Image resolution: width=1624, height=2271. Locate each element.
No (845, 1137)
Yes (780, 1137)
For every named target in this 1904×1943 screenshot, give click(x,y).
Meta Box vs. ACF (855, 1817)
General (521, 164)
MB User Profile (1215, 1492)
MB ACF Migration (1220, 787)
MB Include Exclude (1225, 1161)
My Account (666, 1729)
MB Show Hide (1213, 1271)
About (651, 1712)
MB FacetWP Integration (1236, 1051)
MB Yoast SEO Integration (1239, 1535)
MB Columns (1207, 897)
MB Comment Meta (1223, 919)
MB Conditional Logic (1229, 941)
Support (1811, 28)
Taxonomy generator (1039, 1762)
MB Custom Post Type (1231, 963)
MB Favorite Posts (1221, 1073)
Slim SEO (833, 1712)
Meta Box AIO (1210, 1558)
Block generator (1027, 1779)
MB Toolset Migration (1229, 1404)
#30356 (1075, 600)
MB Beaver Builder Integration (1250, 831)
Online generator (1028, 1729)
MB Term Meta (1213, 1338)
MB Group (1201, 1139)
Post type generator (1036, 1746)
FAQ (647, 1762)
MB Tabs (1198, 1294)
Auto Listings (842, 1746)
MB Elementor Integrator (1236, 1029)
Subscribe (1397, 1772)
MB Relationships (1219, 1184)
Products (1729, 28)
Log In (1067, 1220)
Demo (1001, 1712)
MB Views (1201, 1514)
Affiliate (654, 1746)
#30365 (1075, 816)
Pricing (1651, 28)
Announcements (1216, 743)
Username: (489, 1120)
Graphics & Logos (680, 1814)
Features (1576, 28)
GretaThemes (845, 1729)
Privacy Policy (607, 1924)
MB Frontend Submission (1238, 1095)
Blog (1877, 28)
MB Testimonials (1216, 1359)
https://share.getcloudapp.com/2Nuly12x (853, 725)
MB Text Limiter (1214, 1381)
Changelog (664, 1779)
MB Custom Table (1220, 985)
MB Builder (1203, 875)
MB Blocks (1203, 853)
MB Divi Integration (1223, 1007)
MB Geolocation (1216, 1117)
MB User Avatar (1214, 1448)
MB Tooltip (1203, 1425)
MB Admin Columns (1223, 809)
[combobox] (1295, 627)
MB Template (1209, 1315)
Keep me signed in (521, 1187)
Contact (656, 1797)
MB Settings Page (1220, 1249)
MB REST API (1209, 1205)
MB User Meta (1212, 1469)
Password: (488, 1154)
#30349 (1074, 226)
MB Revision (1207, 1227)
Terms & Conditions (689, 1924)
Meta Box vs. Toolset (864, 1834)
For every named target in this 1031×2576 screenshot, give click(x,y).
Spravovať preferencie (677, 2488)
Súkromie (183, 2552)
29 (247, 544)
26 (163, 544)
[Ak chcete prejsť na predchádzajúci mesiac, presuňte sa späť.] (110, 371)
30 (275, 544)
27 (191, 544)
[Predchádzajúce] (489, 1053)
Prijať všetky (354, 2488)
_ _ _ _ _
**Problem to solve**
Repeat the listing in full so that each line matches exactly.

**Final answer**
Image resolution: width=1624, height=2271. Locate each element.
No (845, 1137)
Yes (780, 1137)
For every named target in this 1904×1943 screenshot, give click(x,y).
Meta Box vs. ACF (855, 1817)
General (521, 164)
MB User Profile (1215, 1492)
MB ACF Migration (1220, 787)
MB Include Exclude (1225, 1161)
My Account (666, 1729)
MB Show Hide (1213, 1271)
About (651, 1712)
MB FacetWP Integration (1236, 1051)
MB Yoast SEO Integration (1239, 1535)
MB Columns (1207, 897)
MB Comment Meta (1223, 919)
MB Conditional Logic (1229, 941)
Support (1811, 28)
Taxonomy generator (1039, 1762)
MB Custom Post Type (1231, 963)
MB Favorite Posts (1221, 1073)
Slim SEO (833, 1712)
Meta Box AIO (1210, 1558)
Block generator (1027, 1779)
MB Toolset Migration (1229, 1404)
#30356 (1075, 600)
MB Beaver Builder Integration (1250, 831)
Online generator (1028, 1729)
MB Term Meta (1213, 1338)
MB Group (1201, 1139)
Post type generator (1036, 1746)
FAQ (647, 1762)
MB Tabs (1198, 1294)
Auto Listings (842, 1746)
MB Elementor Integrator (1236, 1029)
Subscribe (1397, 1772)
MB Relationships (1219, 1184)
Products (1729, 28)
Log In (1067, 1220)
Demo (1001, 1712)
MB Views (1201, 1514)
Affiliate (654, 1746)
#30365 (1075, 816)
Pricing (1651, 28)
Announcements (1216, 743)
Username: (489, 1120)
Graphics & Logos (680, 1814)
Features (1576, 28)
GretaThemes (845, 1729)
Privacy Policy (607, 1924)
MB Frontend Submission (1238, 1095)
Blog (1877, 28)
MB Testimonials (1216, 1359)
https://share.getcloudapp.com/2Nuly12x (853, 725)
MB Text Limiter (1214, 1381)
Changelog (664, 1779)
MB Custom Table (1220, 985)
MB Builder (1203, 875)
MB Blocks (1203, 853)
MB Divi Integration (1223, 1007)
MB Geolocation (1216, 1117)
MB User Avatar (1214, 1448)
MB Tooltip (1203, 1425)
MB Admin Columns (1223, 809)
[combobox] (1295, 627)
MB Template (1209, 1315)
Keep me signed in (521, 1187)
Contact (656, 1797)
MB Settings Page (1220, 1249)
MB REST API (1209, 1205)
MB User Meta (1212, 1469)
Password: (488, 1154)
#30349 (1074, 226)
MB Revision (1207, 1227)
Terms & Conditions (689, 1924)
Meta Box vs. Toolset (864, 1834)
For every named target in this 1031×2576 screenshot, give click(x,y).
Spravovať preferencie (677, 2488)
Súkromie (183, 2552)
29 (247, 544)
26 (163, 544)
[Ak chcete prejsť na predchádzajúci mesiac, presuňte sa späť.] (110, 371)
30 (275, 544)
27 (191, 544)
[Predchádzajúce] (489, 1053)
Prijať všetky (354, 2488)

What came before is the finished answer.